When you’re in charge of your company’s data, there are a few key things that you need to know about your job. Exactly how many production servers do you have? How many databases? When does support end on that SQL 2005 box? If a server went down, what would be the very first thing you’d do? I’ve got over a decade of experience managing production databases, and I’ll open your eyes to some surprising questions about your job responsibilities in this 30-minute video:
We cover a lot of scary things in the video, but thankfully, there’s an easy way to check for most of it – our sp_Blitz script. We’ve got a new version out today, and here’s the changes:
- Thomas Rushton http://thelonedba.wordpress.com/ @ThomasRushton added check 58 for database collations that don’t match the server collation.
- Rob Pellicaan caught a bug in check 13: it was only checking for plan guides in the master database rather than all user databases.
- Michal Tinthofer http://www.woodler.eu improved check 2 to work across collations and fix a bug in the backup_finish_date check. (Several people reported this, but Michal contributed the most improvements to this check.)
- Chris Fradenburg improved checks 38 and 39 by excluding heaps if they are marked is_ms_shipped, thereby excluding more system stuff
- Jack Whittaker fixed a bug in checkid 1. When checking for databases without a full backup, we were ignoring the model database, but some shops really do need to back up model because they put stuff in there to be copied into each new database, so let’s alert on that too.
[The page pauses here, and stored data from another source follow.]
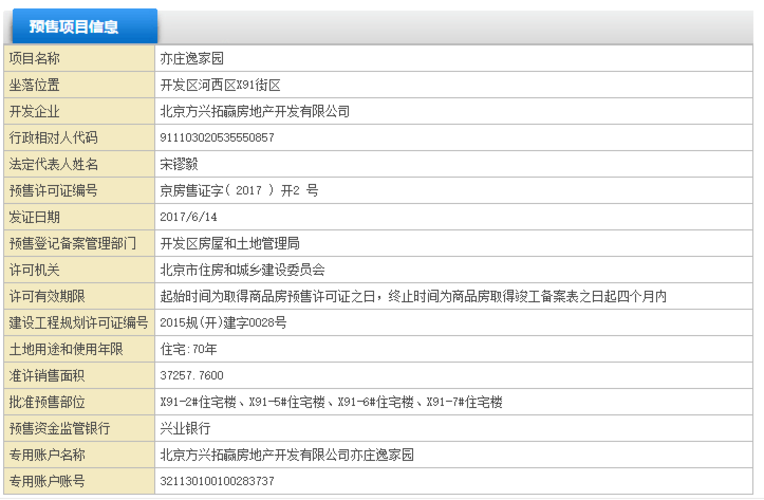
Task: Click the value 开发区房屋和土地管理局
Action: pyautogui.click(x=230, y=243)
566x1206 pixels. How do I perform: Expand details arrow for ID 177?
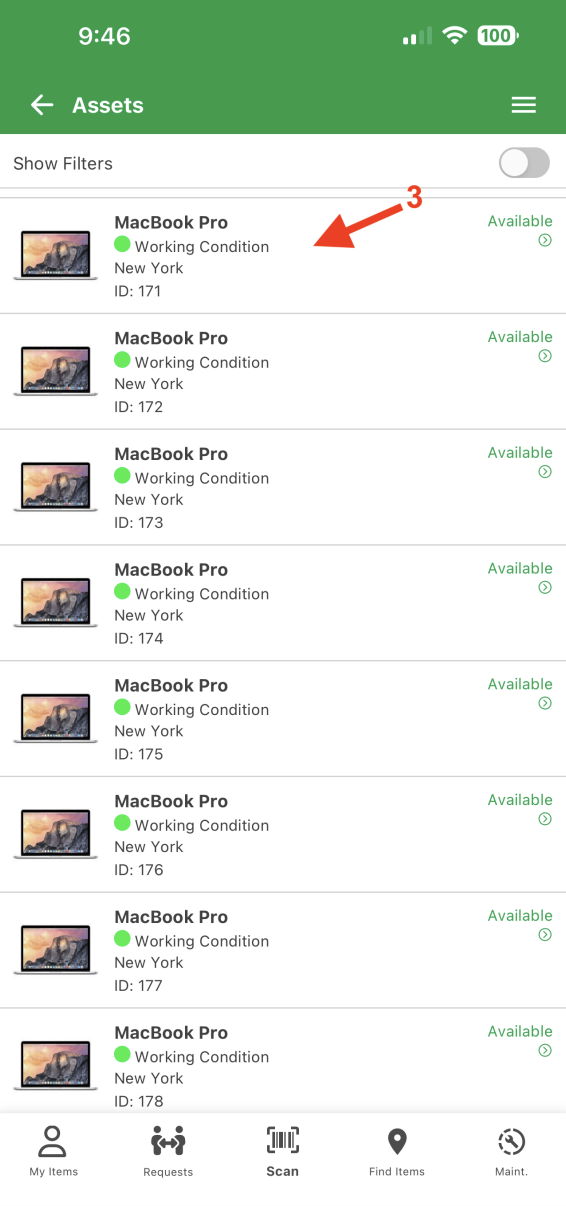(x=545, y=935)
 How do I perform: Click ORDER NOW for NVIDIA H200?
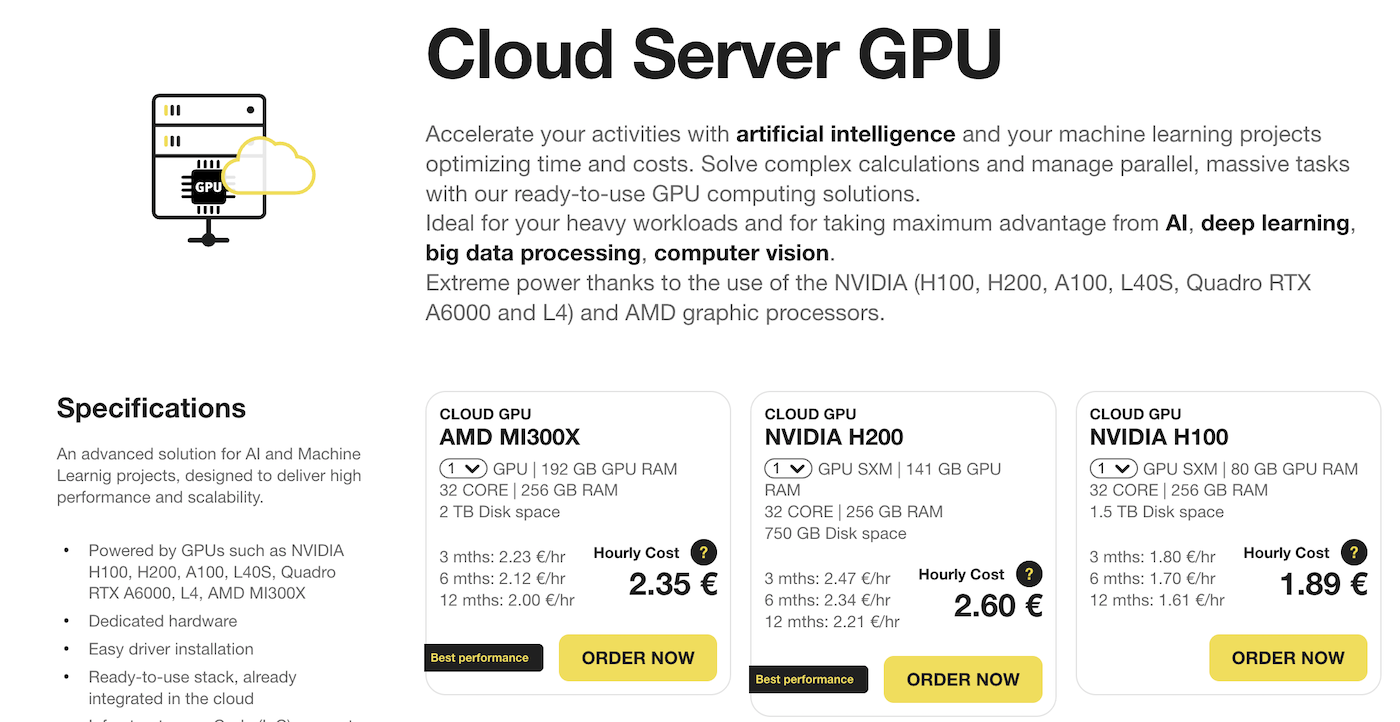962,679
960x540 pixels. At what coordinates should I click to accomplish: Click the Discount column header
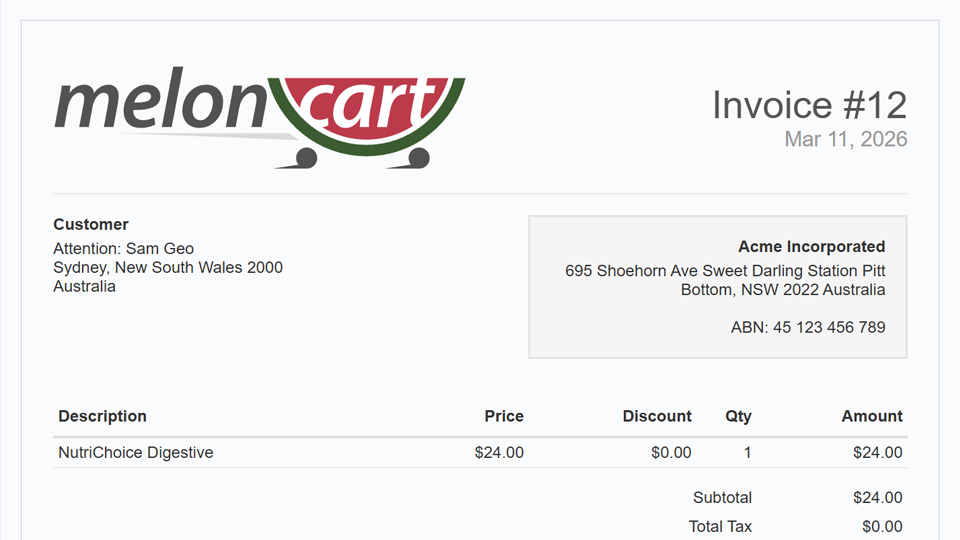coord(657,416)
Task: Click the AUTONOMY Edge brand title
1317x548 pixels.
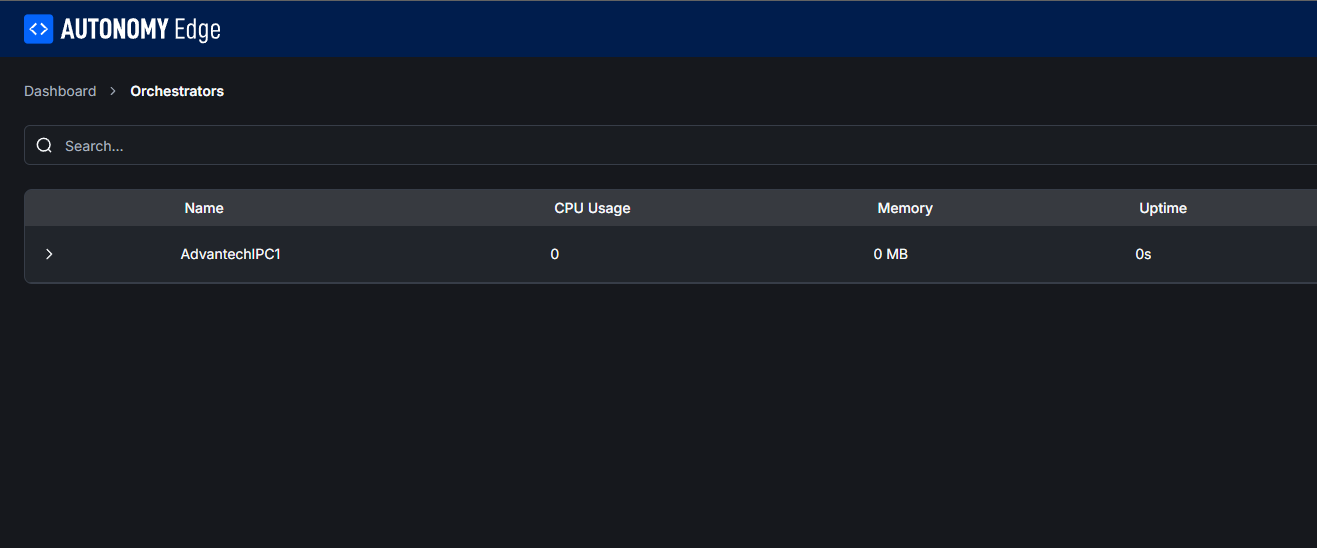Action: click(140, 30)
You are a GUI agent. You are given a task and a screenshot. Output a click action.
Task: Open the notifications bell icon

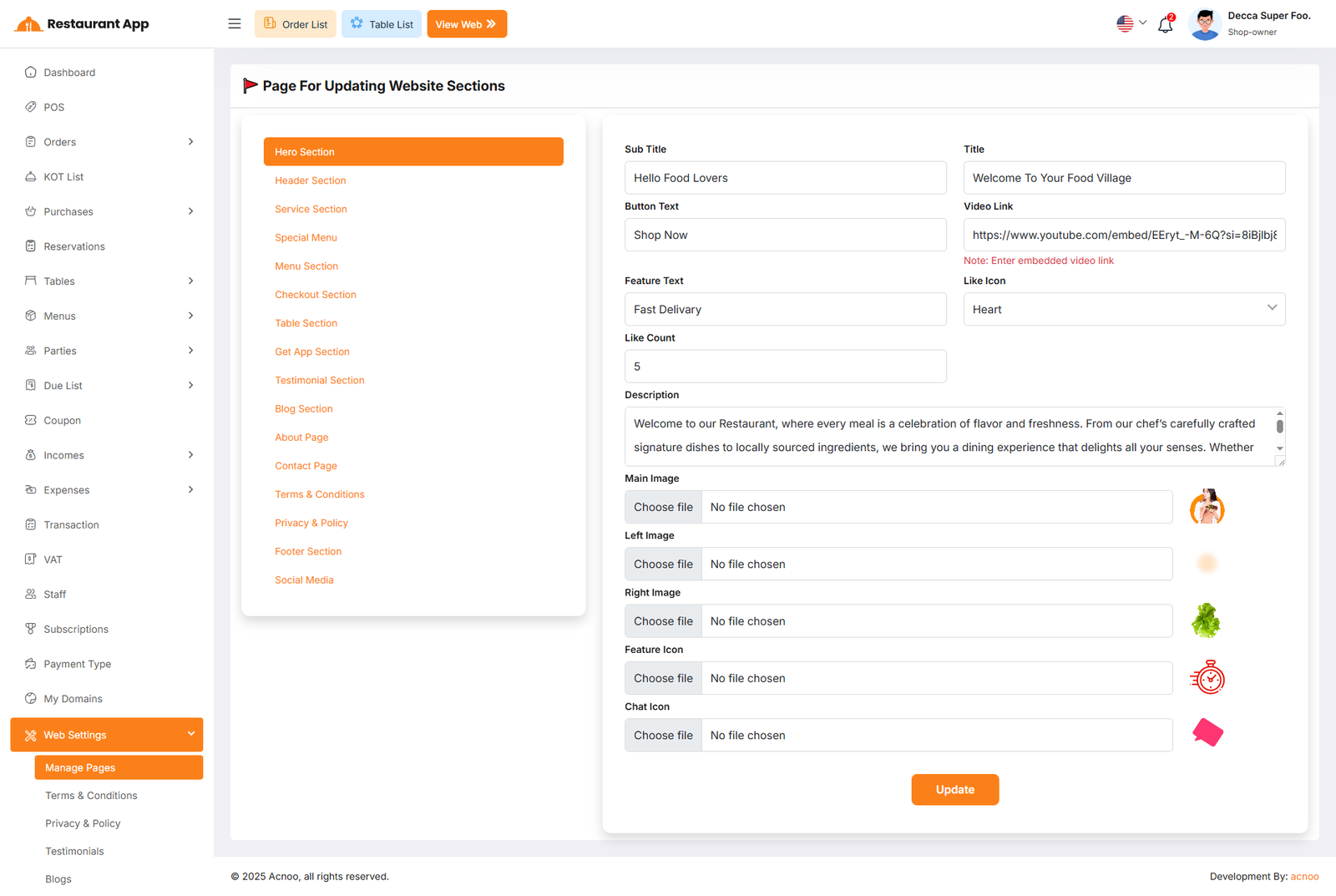point(1165,24)
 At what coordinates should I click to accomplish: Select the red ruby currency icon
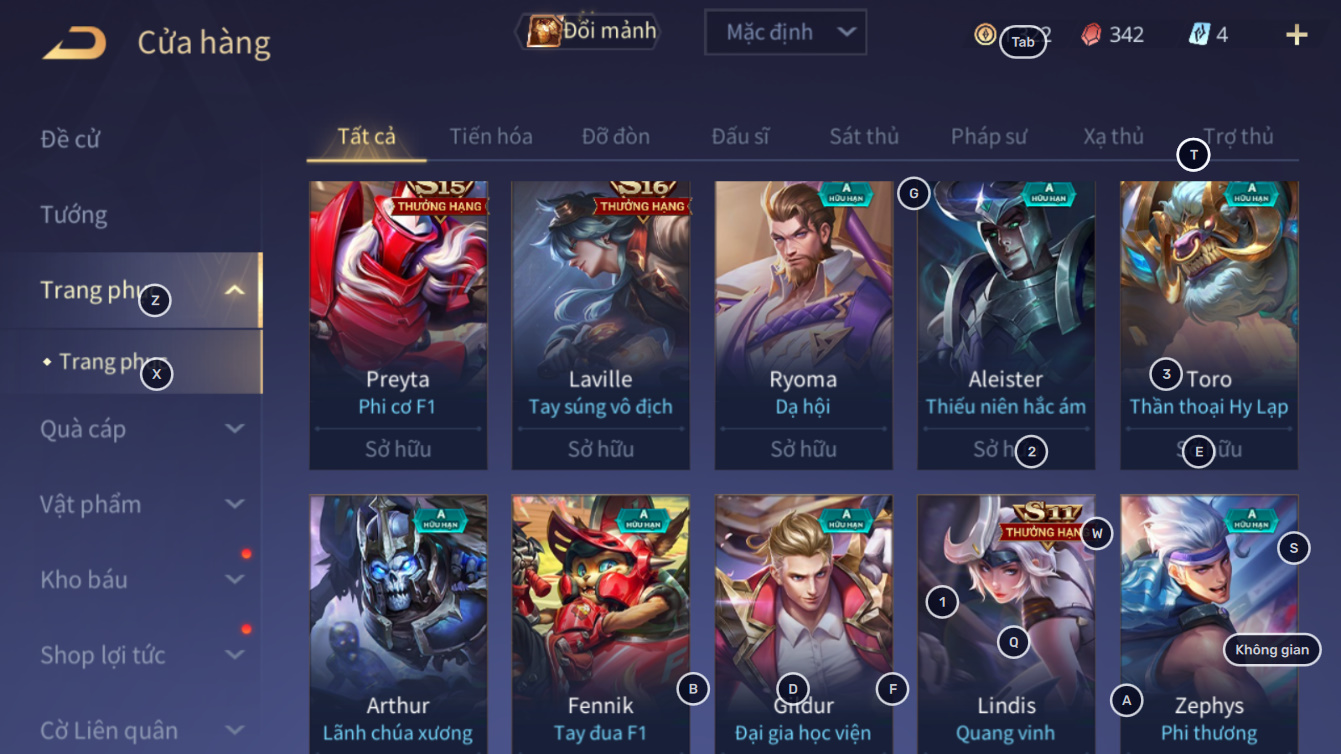[x=1092, y=35]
Larry Silverman also noticed this bug.
- Michael Burgess caught a bug in the untrusted key/constraint checks that were not checking for is_disabled = 0.
- Alex Friedman fixed a bug in check 44 which required a running trace.
- New check for SQL Agent alerts configured without operator notifications.
- Even if @CheckUserDatabaseObjects was set to 0, some user database object checks were being done.
- Check 48 for untrusted foreign keys now just returns one line per database that has the issue rather than listing every foreign key individually. For the full list of untrusted keys, run the query in the finding’s URL.